* What to do: No pictures go in the copy; retype exactly the lines from the one with "Add the plume blue polo to cart" through the last line of the records.

* Dataset:
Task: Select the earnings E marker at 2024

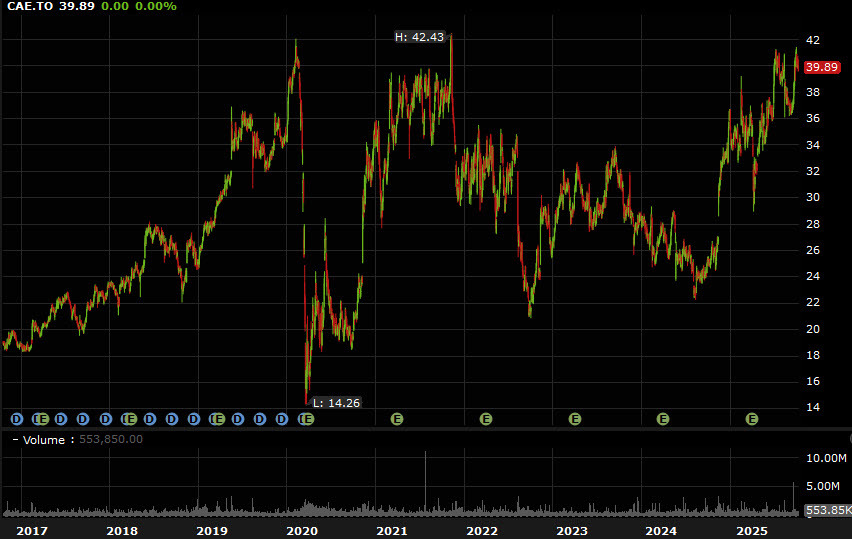Action: click(x=662, y=419)
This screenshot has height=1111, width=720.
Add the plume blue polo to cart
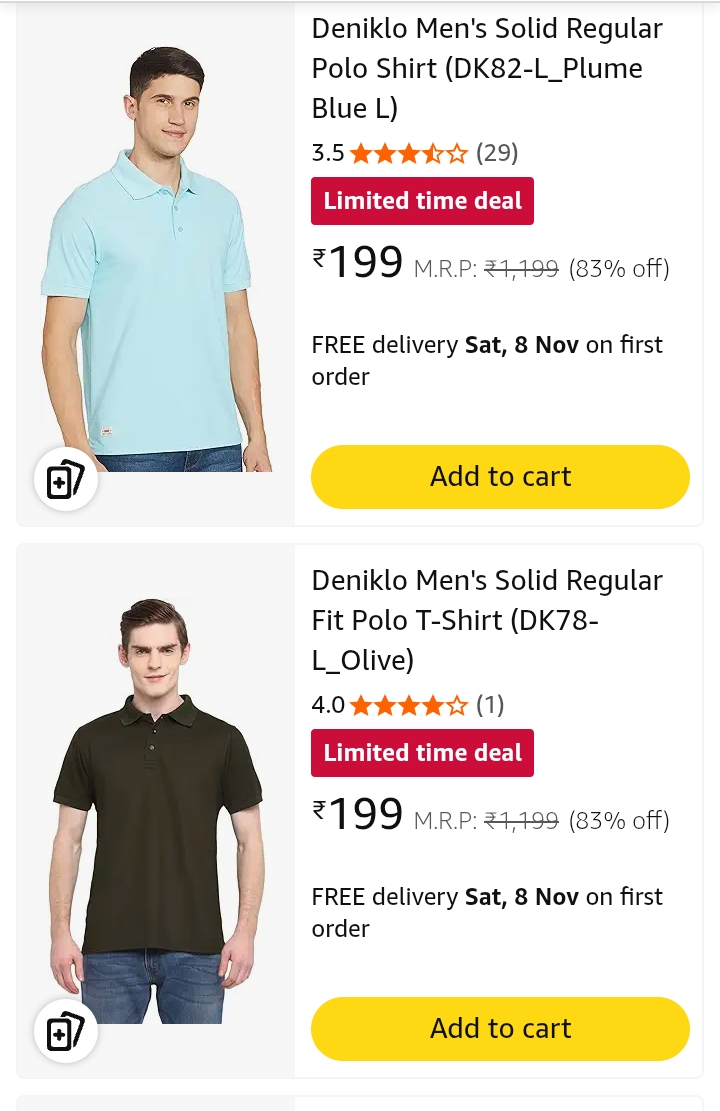coord(500,477)
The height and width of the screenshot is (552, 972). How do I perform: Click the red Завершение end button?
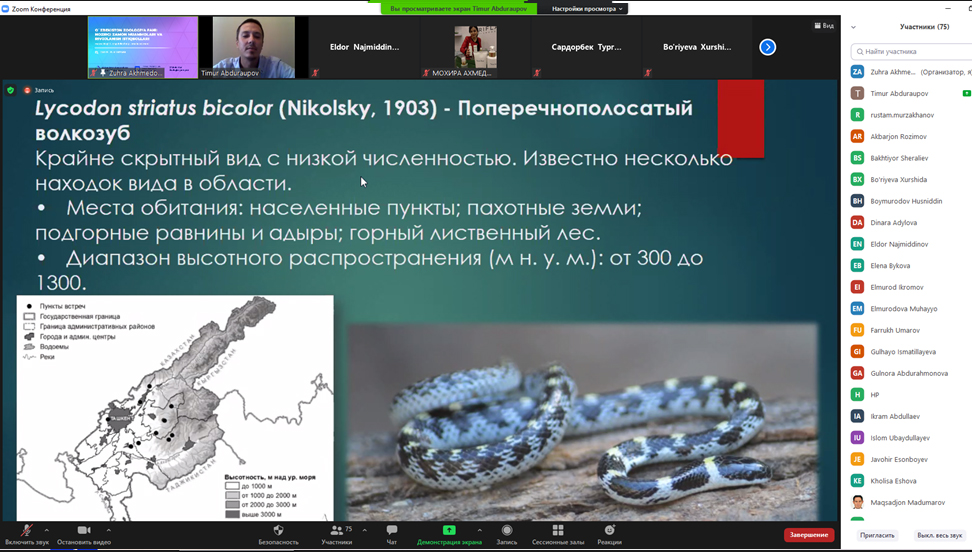(x=808, y=535)
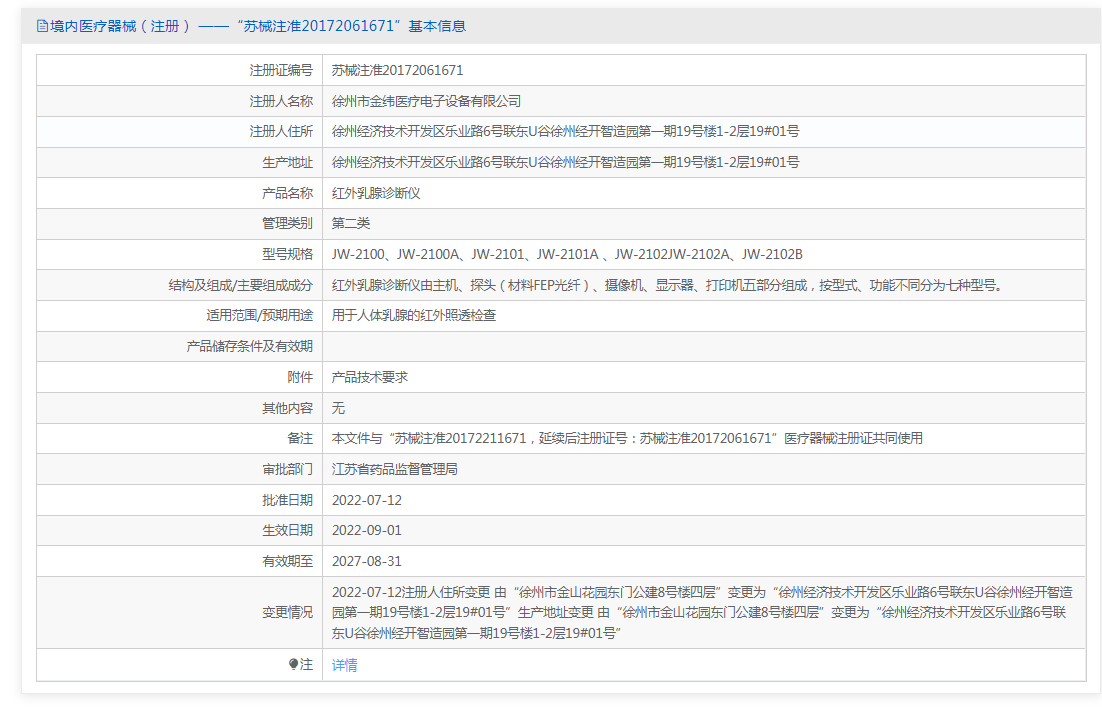Select registration number 苏械注准20172061671 in the first row
Image resolution: width=1102 pixels, height=709 pixels.
click(397, 70)
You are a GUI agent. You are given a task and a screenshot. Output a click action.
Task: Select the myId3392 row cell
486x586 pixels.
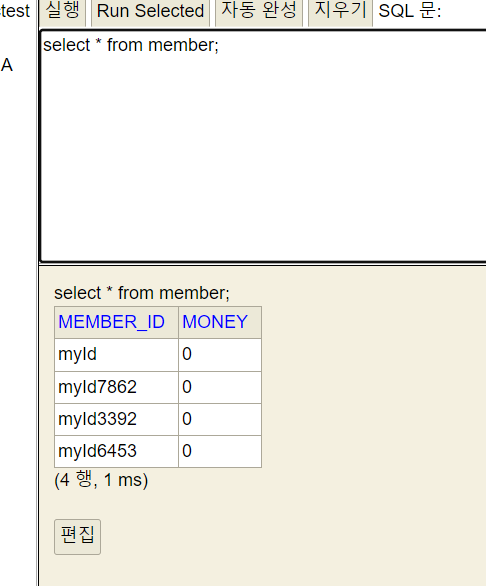click(x=116, y=419)
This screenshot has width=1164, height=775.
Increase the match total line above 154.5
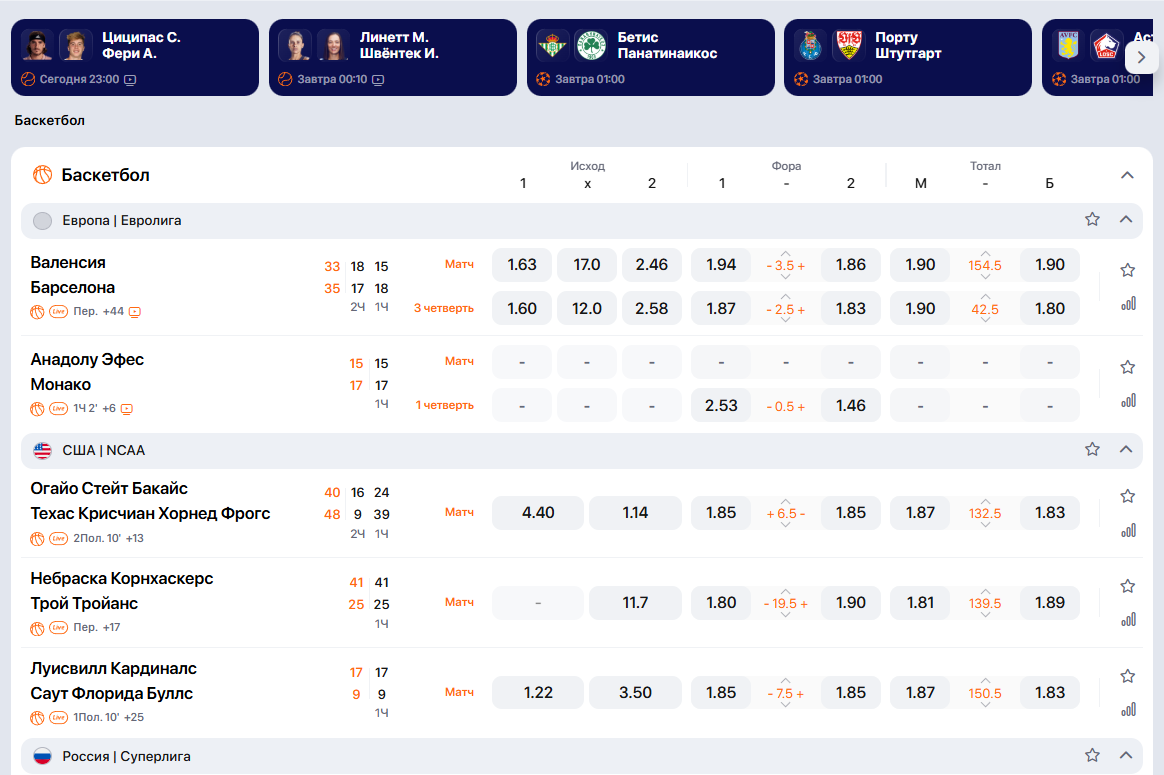pyautogui.click(x=985, y=253)
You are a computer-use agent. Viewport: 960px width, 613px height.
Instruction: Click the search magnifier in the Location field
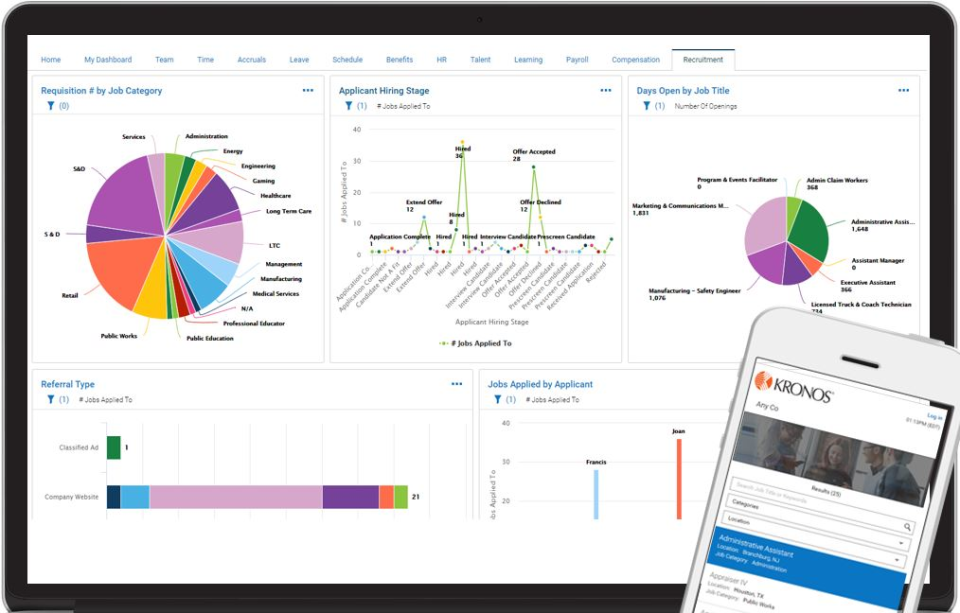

* Solved problem:
Add the plume blue polo to cart
coord(500,477)
The height and width of the screenshot is (552, 972). How do I perform: Click the red Завершение end button?
(x=808, y=535)
Select registration number 苏械注准20172061671 in the first row
Image resolution: width=1102 pixels, height=709 pixels.
click(397, 70)
You are a GUI agent. You are given a task and a screenshot. Output a click action.
Task: Select the myId3392 row cell
486x586 pixels.
click(x=116, y=419)
This screenshot has width=1164, height=775.
Increase the match total line above 154.5
pyautogui.click(x=985, y=253)
You are a computer-use agent. Viewport: 960px width, 613px height.
Instruction: Click the search magnifier in the Location field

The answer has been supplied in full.